*** Block opens ***
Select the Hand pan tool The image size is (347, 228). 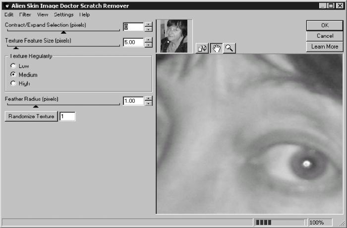click(x=216, y=48)
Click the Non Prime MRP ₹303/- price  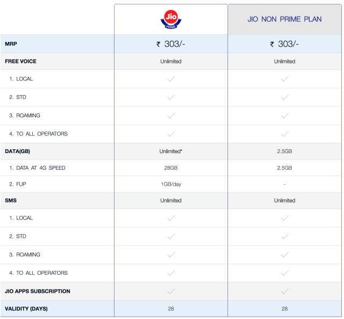pyautogui.click(x=284, y=44)
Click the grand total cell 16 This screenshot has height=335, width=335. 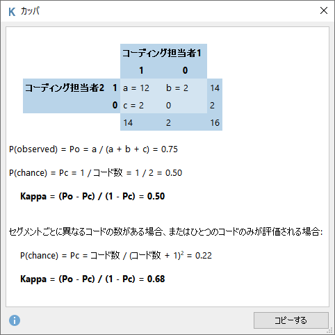pyautogui.click(x=215, y=122)
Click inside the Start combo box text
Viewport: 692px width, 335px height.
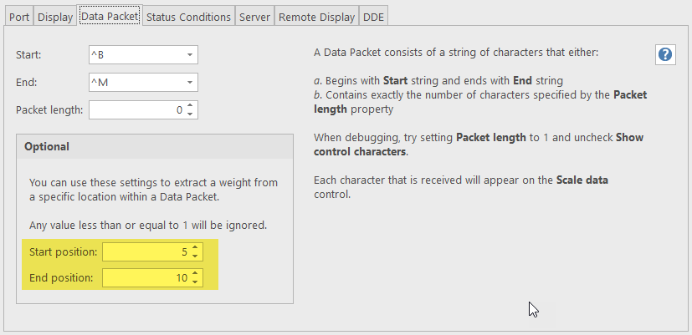point(134,55)
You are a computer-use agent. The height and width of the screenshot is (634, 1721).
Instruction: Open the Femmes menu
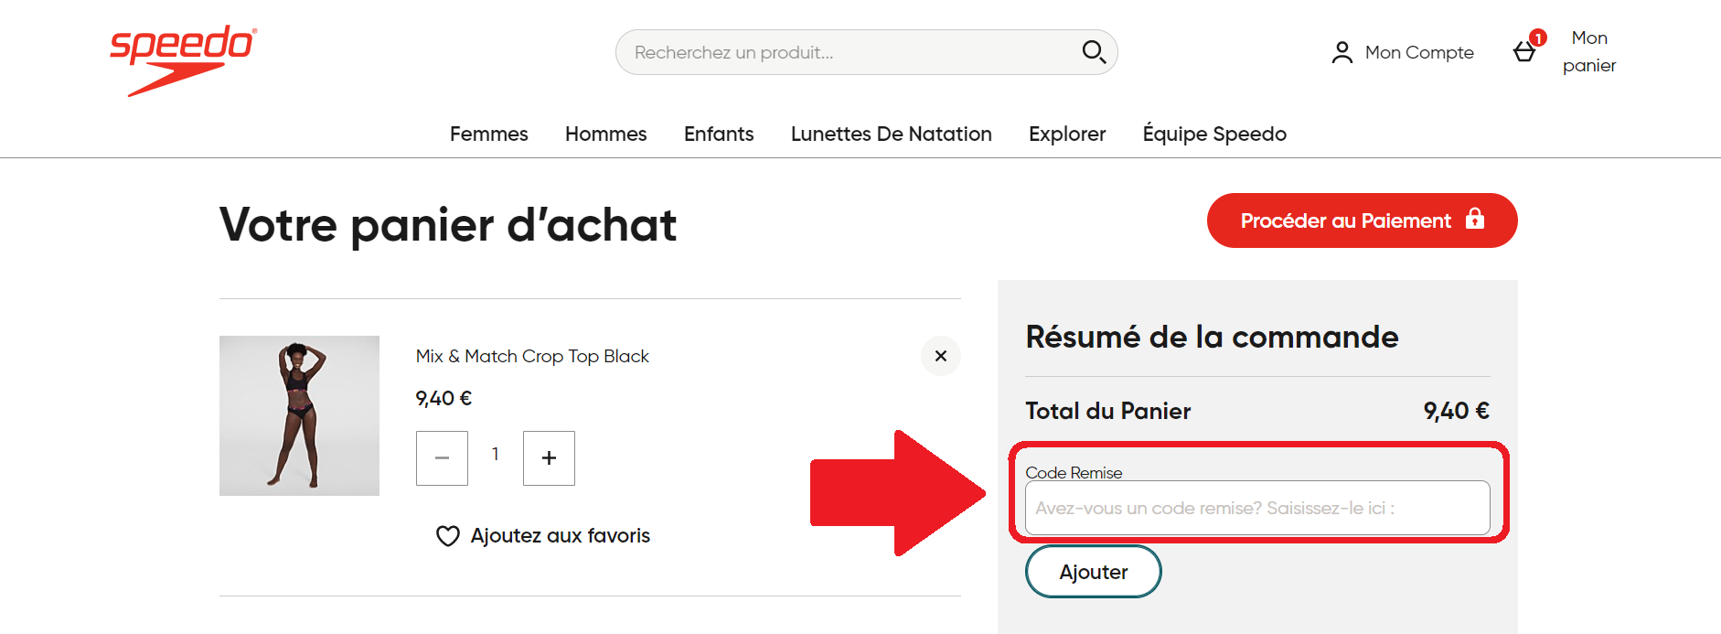coord(488,134)
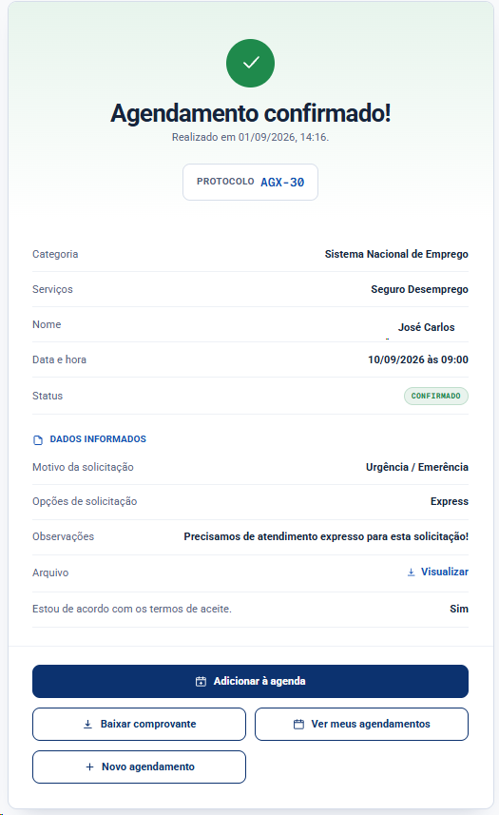Viewport: 499px width, 815px height.
Task: Click the Agendamento confirmado heading
Action: pos(250,113)
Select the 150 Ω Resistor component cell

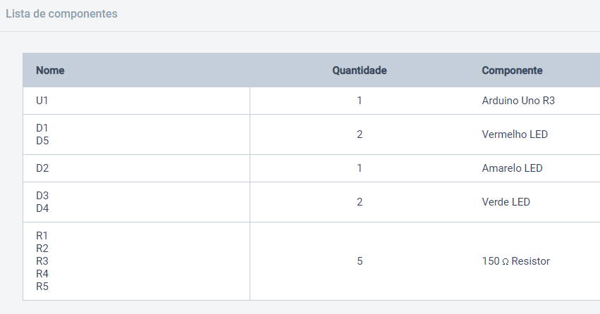click(x=516, y=261)
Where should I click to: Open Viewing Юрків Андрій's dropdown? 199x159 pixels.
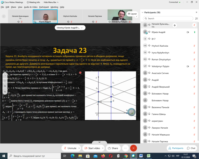[70, 28]
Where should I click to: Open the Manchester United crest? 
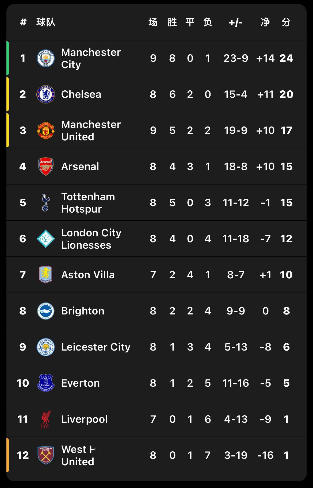tap(46, 130)
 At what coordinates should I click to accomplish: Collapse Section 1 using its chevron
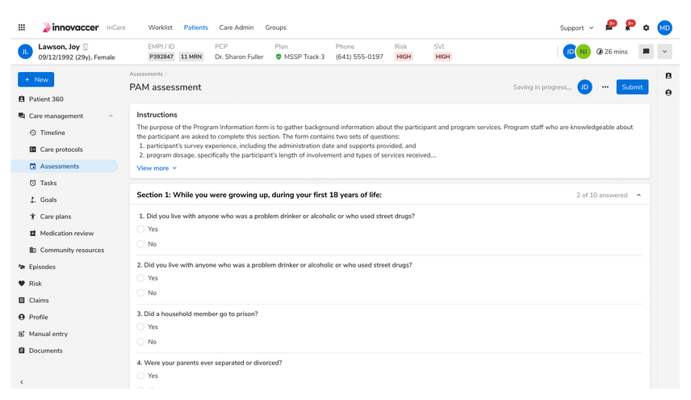tap(639, 195)
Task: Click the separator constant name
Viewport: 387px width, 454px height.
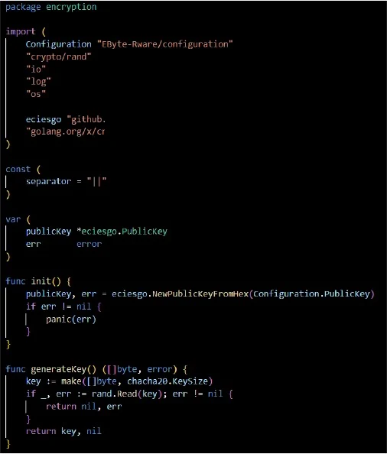Action: click(48, 181)
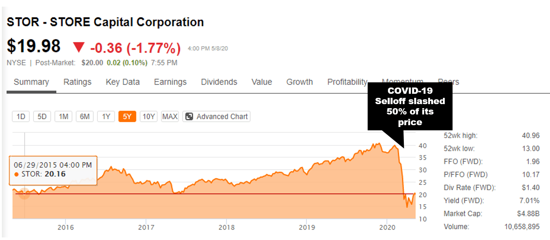Select the 1D time range
550x240 pixels.
pos(21,116)
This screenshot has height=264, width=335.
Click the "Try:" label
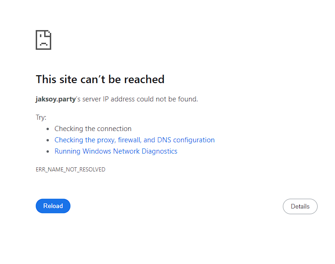[41, 117]
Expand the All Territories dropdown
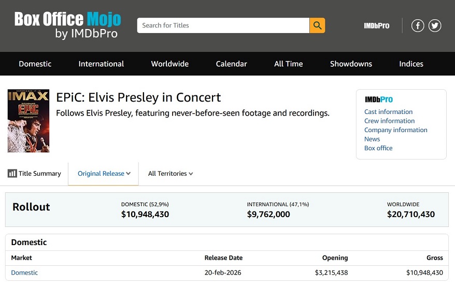 coord(170,174)
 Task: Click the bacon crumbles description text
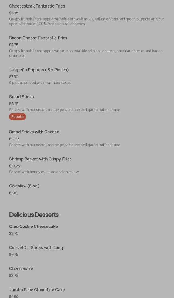[x=86, y=53]
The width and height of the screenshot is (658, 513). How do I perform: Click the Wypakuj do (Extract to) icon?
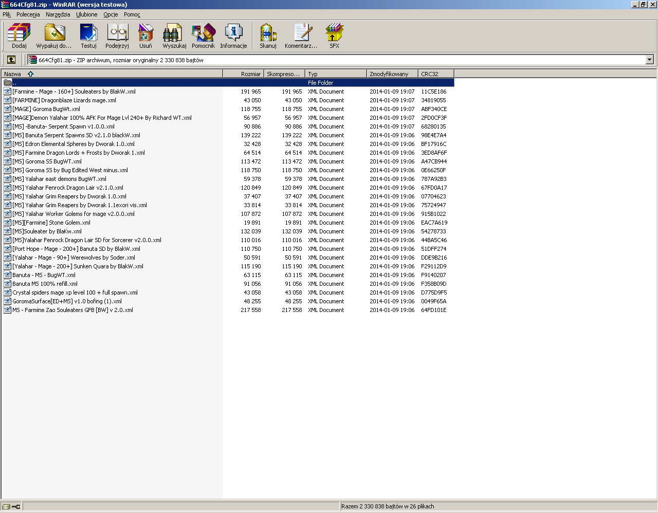[54, 35]
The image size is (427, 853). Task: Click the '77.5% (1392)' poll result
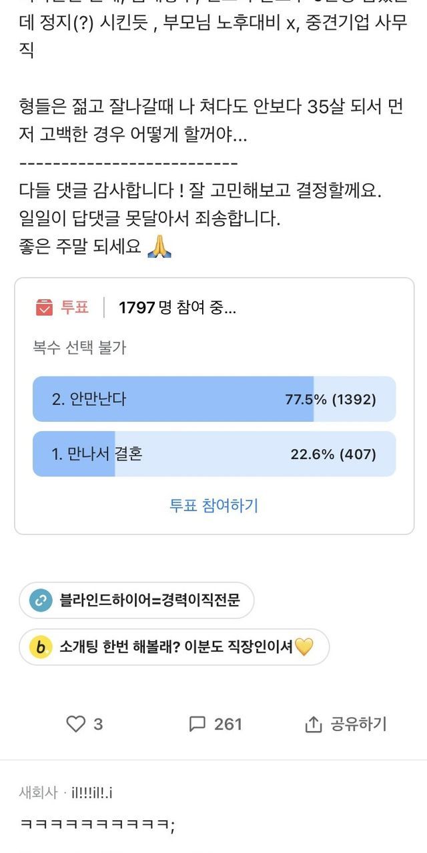click(x=331, y=399)
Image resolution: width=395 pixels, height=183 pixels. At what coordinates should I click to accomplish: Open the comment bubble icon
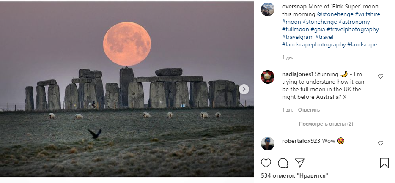(x=283, y=163)
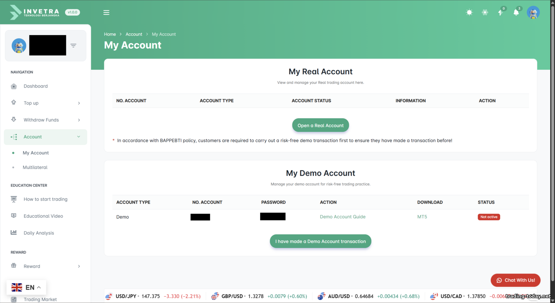This screenshot has width=555, height=303.
Task: Click the Invetra logo
Action: point(35,13)
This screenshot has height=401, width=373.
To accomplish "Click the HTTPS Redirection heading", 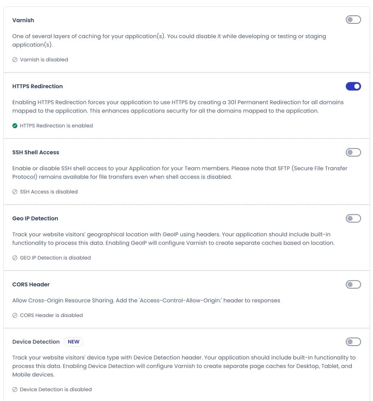I will 37,86.
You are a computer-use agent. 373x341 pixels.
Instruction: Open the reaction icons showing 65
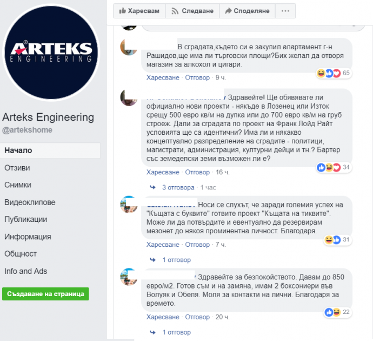pyautogui.click(x=334, y=73)
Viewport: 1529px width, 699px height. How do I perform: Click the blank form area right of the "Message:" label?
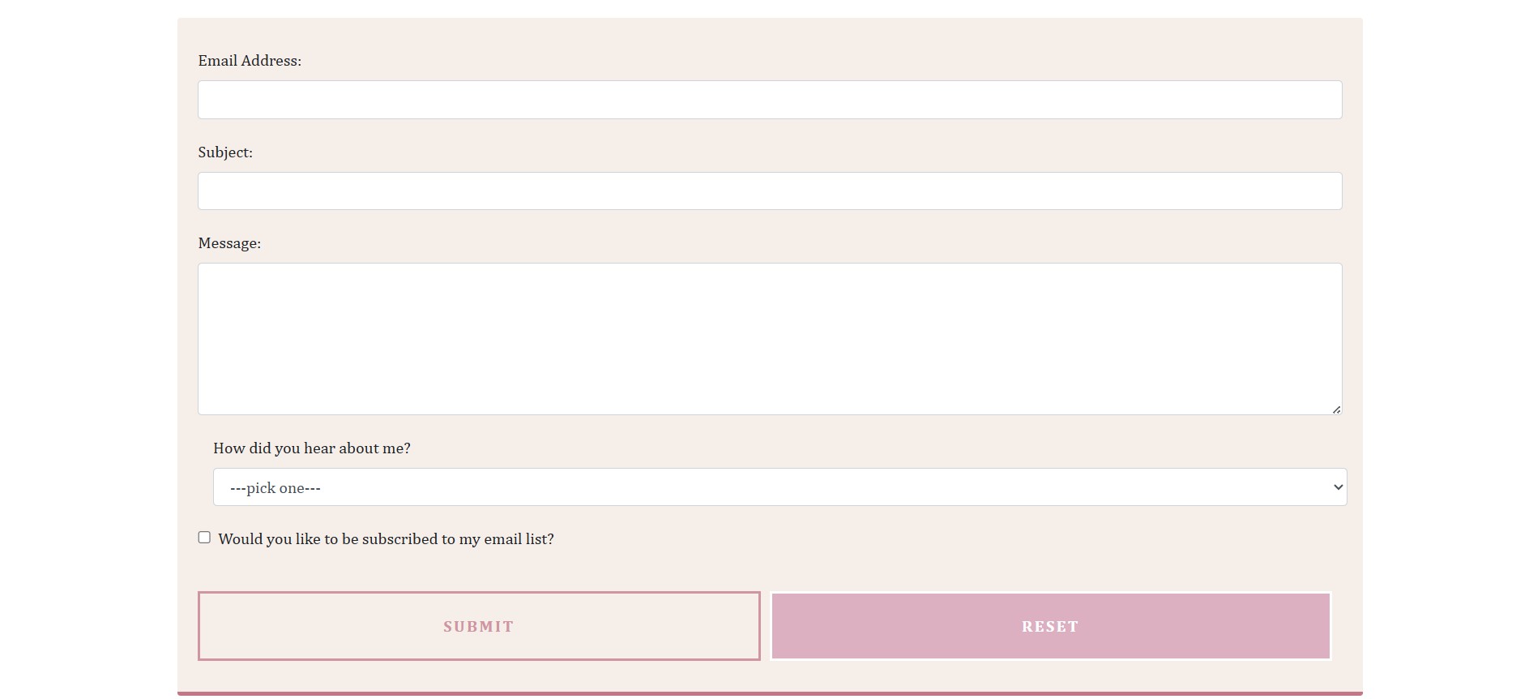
*** Block closes ***
YOUR ASSIGNMENT: Reproduce every line above containing "computer".

RESULT:
You are a computer-use agent. The height and width of the screenshot is (634, 1721).
You are a computer-use agent. 373x341 pixels.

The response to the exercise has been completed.